Stored items
-- Opening Marker --

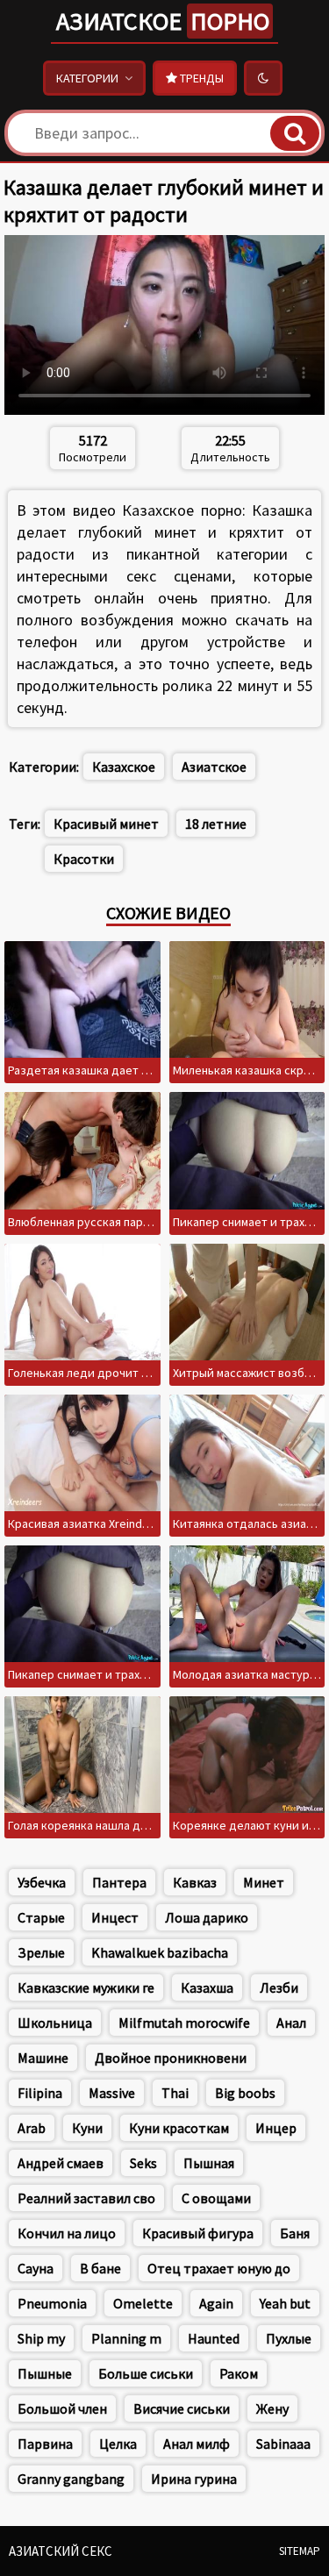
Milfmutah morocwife (184, 2022)
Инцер (276, 2128)
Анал (291, 2022)
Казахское (123, 766)
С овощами (216, 2198)
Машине (43, 2057)
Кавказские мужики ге (86, 1987)
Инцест (115, 1917)
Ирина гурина (194, 2478)
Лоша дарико (206, 1917)
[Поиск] (294, 133)
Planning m (126, 2338)
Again (216, 2303)
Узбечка (42, 1882)
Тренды (200, 78)
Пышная (208, 2163)
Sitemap (299, 2551)
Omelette (143, 2303)
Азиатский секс (60, 2551)
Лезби (279, 1987)
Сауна (36, 2268)
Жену (272, 2408)
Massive (112, 2092)
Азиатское (162, 21)
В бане (100, 2268)
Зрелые (41, 1952)
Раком (238, 2373)
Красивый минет (106, 823)
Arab (32, 2128)
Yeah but (285, 2303)
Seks (143, 2163)
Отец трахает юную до (218, 2268)
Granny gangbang (71, 2478)
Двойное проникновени (171, 2057)
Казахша (207, 1987)
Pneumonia (52, 2303)
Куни (87, 2128)
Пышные (45, 2373)
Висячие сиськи (181, 2408)
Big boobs (245, 2092)
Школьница (55, 2022)
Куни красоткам (179, 2128)
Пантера (119, 1882)
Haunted (214, 2338)
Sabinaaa (283, 2443)
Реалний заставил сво (86, 2198)
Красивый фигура (198, 2233)
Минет (263, 1882)
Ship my (41, 2338)
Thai (175, 2092)
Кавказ (195, 1882)
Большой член (62, 2408)
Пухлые (288, 2338)
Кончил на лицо (67, 2233)
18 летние (216, 823)
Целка (118, 2443)
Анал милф (196, 2443)
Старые (41, 1917)
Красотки (84, 858)
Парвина (45, 2443)
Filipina (40, 2092)
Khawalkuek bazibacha (159, 1952)
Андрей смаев (61, 2163)
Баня (295, 2233)
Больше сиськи (145, 2373)
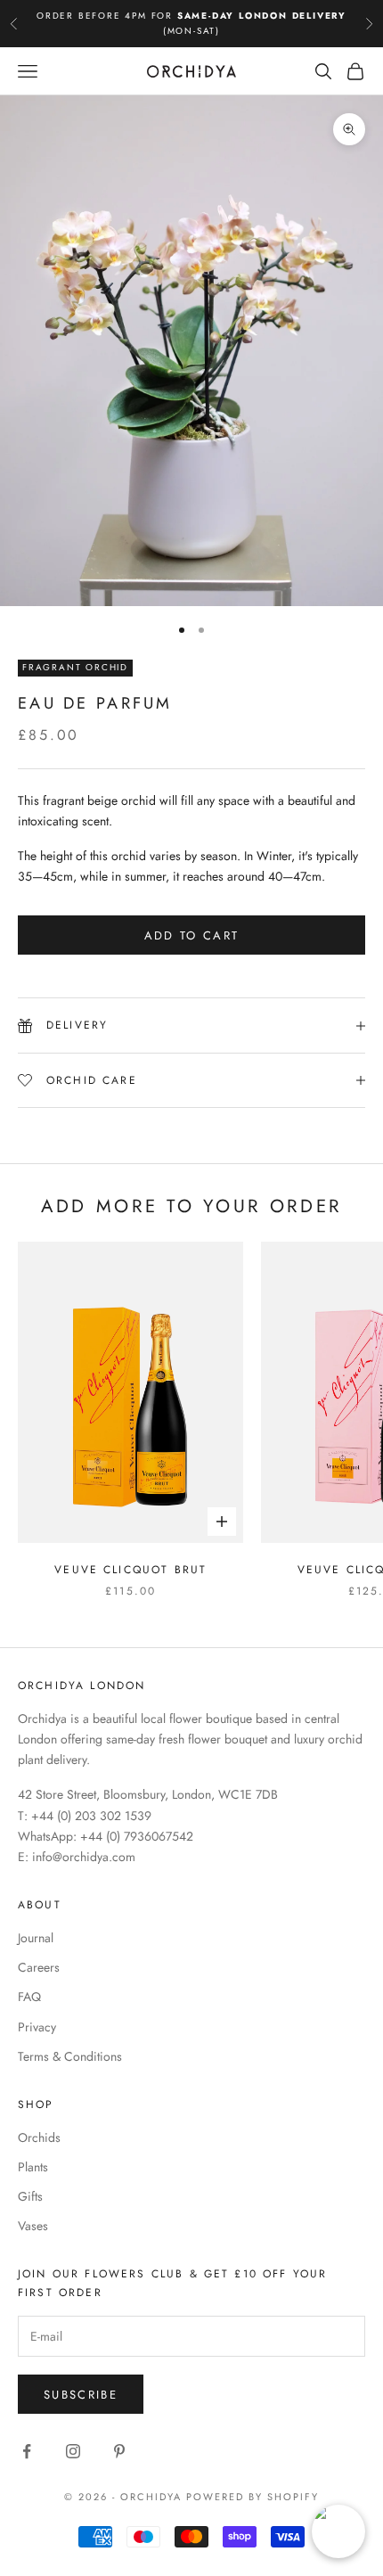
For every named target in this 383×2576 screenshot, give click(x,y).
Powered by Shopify (252, 2497)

-- Closing Marker --

## ASSIGNMENT
What is needed here is an exact copy of all the entries, without the pictures.

## FINAL ANSWER
Milfmutah morocwife (184, 2022)
Инцер (276, 2128)
Анал (291, 2022)
Казахское (123, 766)
С овощами (216, 2198)
Машине (43, 2057)
Кавказские мужики ге (86, 1987)
Инцест (115, 1917)
Ирина гурина (194, 2478)
Лоша дарико (206, 1917)
[Поиск] (294, 133)
Planning m (126, 2338)
Again (216, 2303)
Узбечка (42, 1882)
Тренды (200, 78)
Пышная (208, 2163)
Sitemap (299, 2551)
Omelette (143, 2303)
Азиатский секс (60, 2551)
Лезби (279, 1987)
Сауна (36, 2268)
Жену (272, 2408)
Massive (112, 2092)
Азиатское (162, 21)
В бане (100, 2268)
Зрелые (41, 1952)
Раком (238, 2373)
Красивый минет (106, 823)
Arab (32, 2128)
Yeah but (285, 2303)
Seks (143, 2163)
Отец трахает юную до (218, 2268)
Granny gangbang (71, 2478)
Двойное проникновени (171, 2057)
Казахша (207, 1987)
Pneumonia (52, 2303)
Куни (87, 2128)
Пышные (45, 2373)
Висячие сиськи (181, 2408)
Big boobs (245, 2092)
Школьница (55, 2022)
Куни красоткам (179, 2128)
Пантера (119, 1882)
Haunted (214, 2338)
Sabinaaa (283, 2443)
Реалний заставил сво (86, 2198)
Красивый фигура (198, 2233)
Минет (263, 1882)
Ship my (41, 2338)
Thai (175, 2092)
Кавказ (195, 1882)
Большой член (62, 2408)
Пухлые (288, 2338)
Кончил на лицо (67, 2233)
18 летние (216, 823)
Целка (118, 2443)
Анал милф (196, 2443)
Старые (41, 1917)
Красотки (84, 858)
Парвина (45, 2443)
Filipina (40, 2092)
Khawalkuek bazibacha (159, 1952)
Андрей смаев (61, 2163)
Баня (295, 2233)
Больше сиськи (145, 2373)
For every named target in this 383×2576 screenshot, give click(x,y).
Powered by Shopify (252, 2497)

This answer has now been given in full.